Most of the dust protection dome will have to be removed for it to actually rotate, so that won't help keep the guts clean. I did wonder about those weird "aim assist" rubber boots you can get but we'll see. Anyway, ergonomically it feels great so once it's all up and running I expect great things

The throttle wheel potentiometer does clash with the stick body, so that's had to come out; one of the wires was detached anyway, so I just snipped it off. I wasn't convinced that a throttle wheel would be much use on this device anyway, but I must admit once I got it in my hands, the position of it feels OK. I had considered putting some momentary switches in the hole vacated by the wheel, but I think that would look a bit shonky and they'd be hard to press in that location anyway.
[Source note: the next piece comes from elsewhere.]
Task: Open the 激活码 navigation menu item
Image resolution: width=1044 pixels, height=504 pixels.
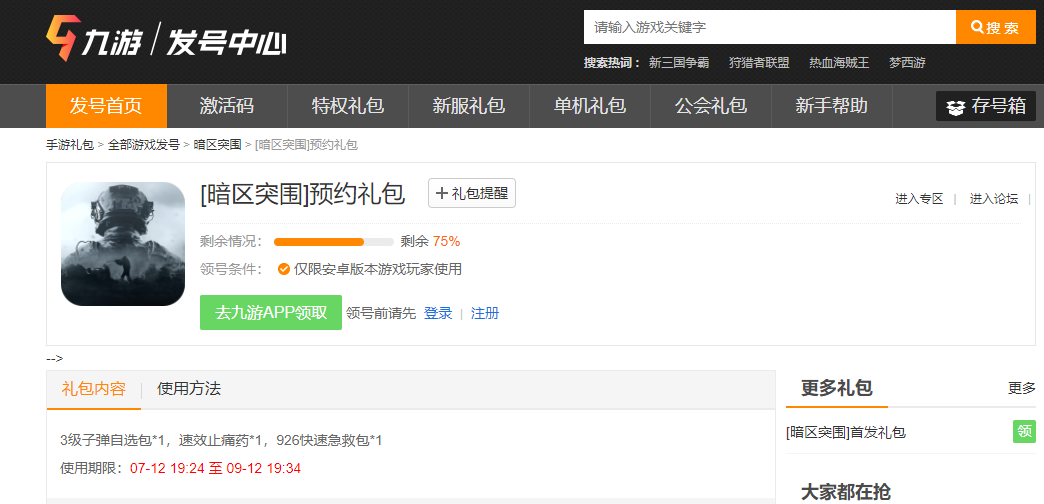Action: [x=227, y=106]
I ordered a 6mm shaft ALPS rotary encoder to replace the bulky pot, that will fit in place without clashing, and should be able to be wired up to the teensy as a scroll wheel; how PC games will deal with two scroll wheels I don't know, but anyway that's a nice to have for the future when I get the programming for it sorted out.
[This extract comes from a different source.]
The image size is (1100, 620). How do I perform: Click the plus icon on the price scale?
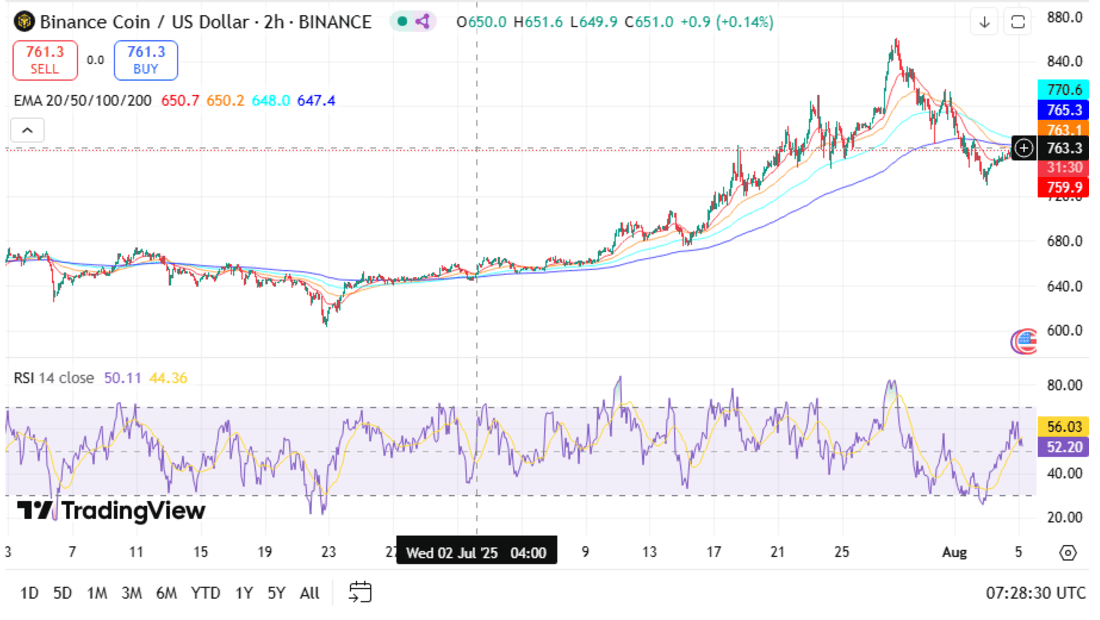(1024, 149)
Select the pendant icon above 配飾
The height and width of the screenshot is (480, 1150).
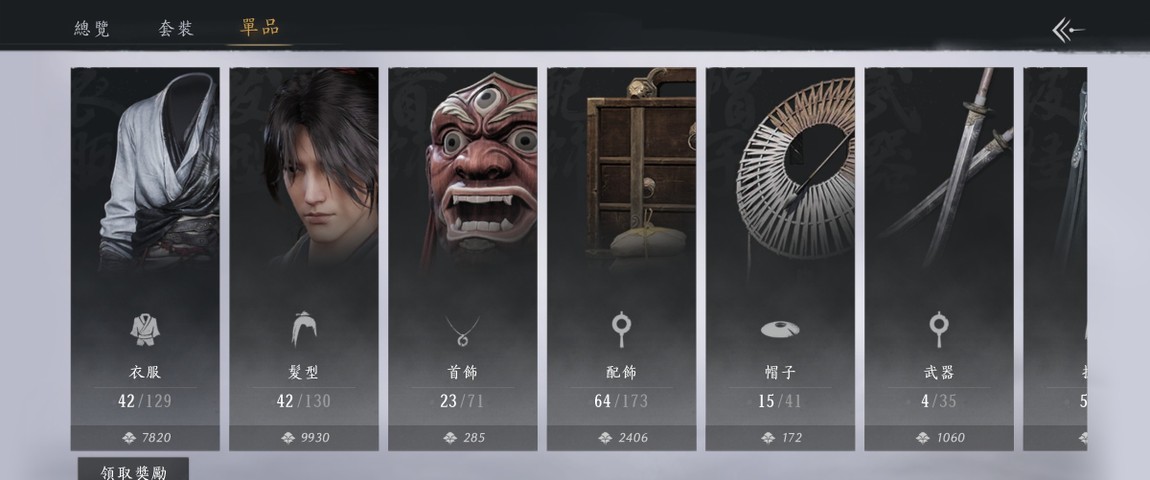[x=621, y=330]
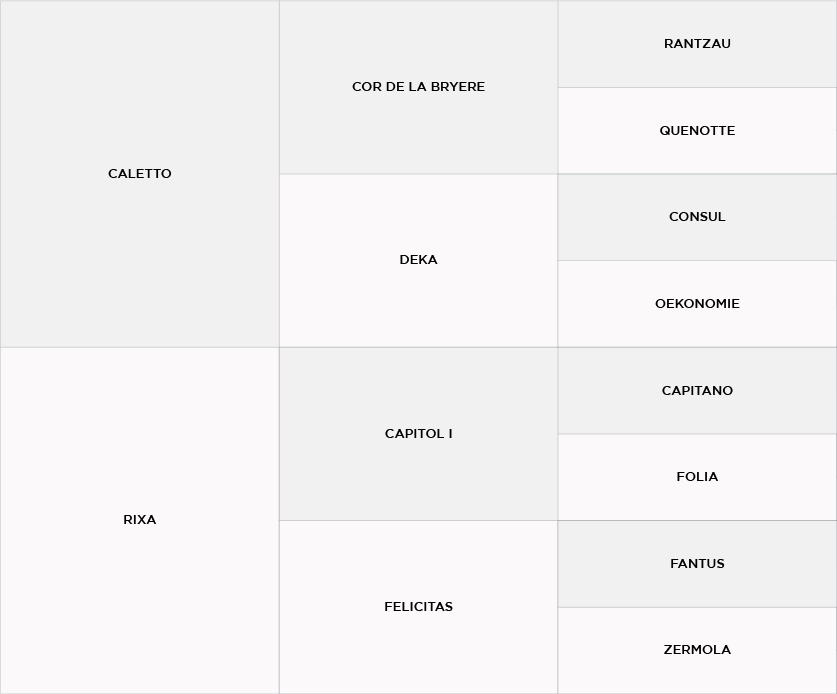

How much rewiring I do internally will be determined by whether I keep the N50 PCB in place or not. The main advantage of keeping it in play would be that it would minimise the amount of wiring I have to do (I am
not skilled at soldering!), and I would be able to use the Belkin software for mapping the keys, including setting up shift states. The main advantage of ditching it would be that I can just have the Teensy LC doing everything and just one USB cable coming out of the thing, also the PC would just see one controller so it should minimise compatibility issues. So, I thought I'd assemble the device and see if the original PCB worked.
Connecting it to the PC seemed to go OK - the LEDs lit up briefly, it was recognized as a controller, and drivers seemed to get installed OK. Fired up notepad to see if the keys functioned as keys - nothing. So, I tried joy.cpl, which showed it as a 3 axis 10 button controller; but, in the test panel, nothing functioned. Bear in mind that right now the only thing connected to the PCB is the keypad, as the throttle and Dpad are cut away! So, now I have no idea whether the PCB is fritzed, or whether it's just the keypad membrane that is dodgy.
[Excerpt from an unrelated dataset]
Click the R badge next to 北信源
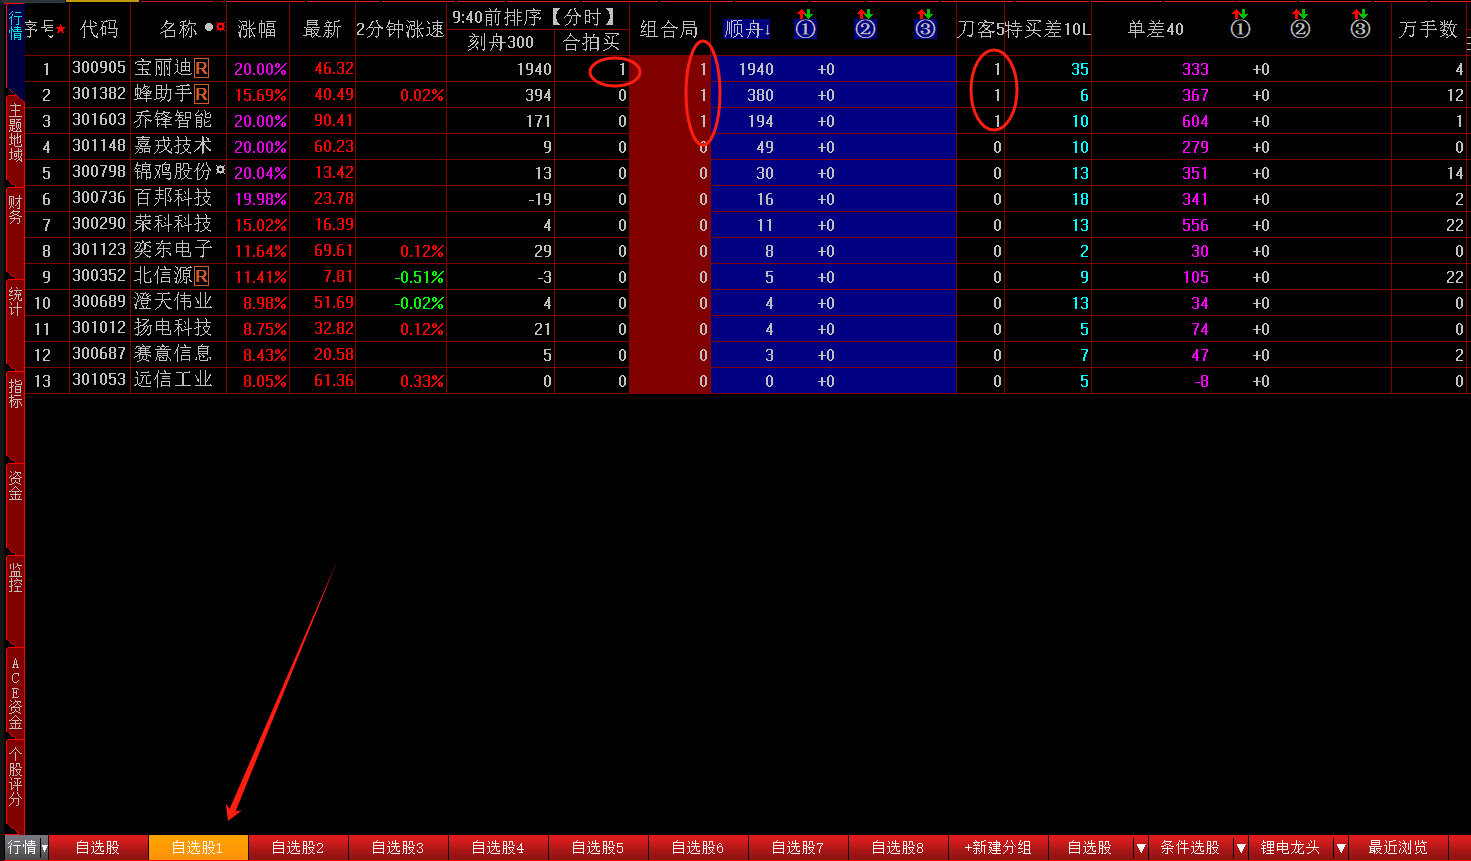1471x861 pixels. 202,277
I wasn't planning on keeping the dead flesh rubber dome keypad anyway, so next on the agenda is fitting Cherry MX keyswitches (blues - I know, I know, but this is being done on a tight budget and they were cheap!!) and wiring them up in a matrix. I'm thinking that I should just copy the matrix from the existing membrane, so I can wire into the N50 PCB to test it again, without needing to add resistors and diodes (they're already built into the PCB). However, I'm struggling to trace all the lines on the membrane

I might need a bit of help here!! I'll post some decent quality images of the membrane tonight, if anyone could help me trace it out and come up with the matrix wiring for the keyswitches, that'd be great.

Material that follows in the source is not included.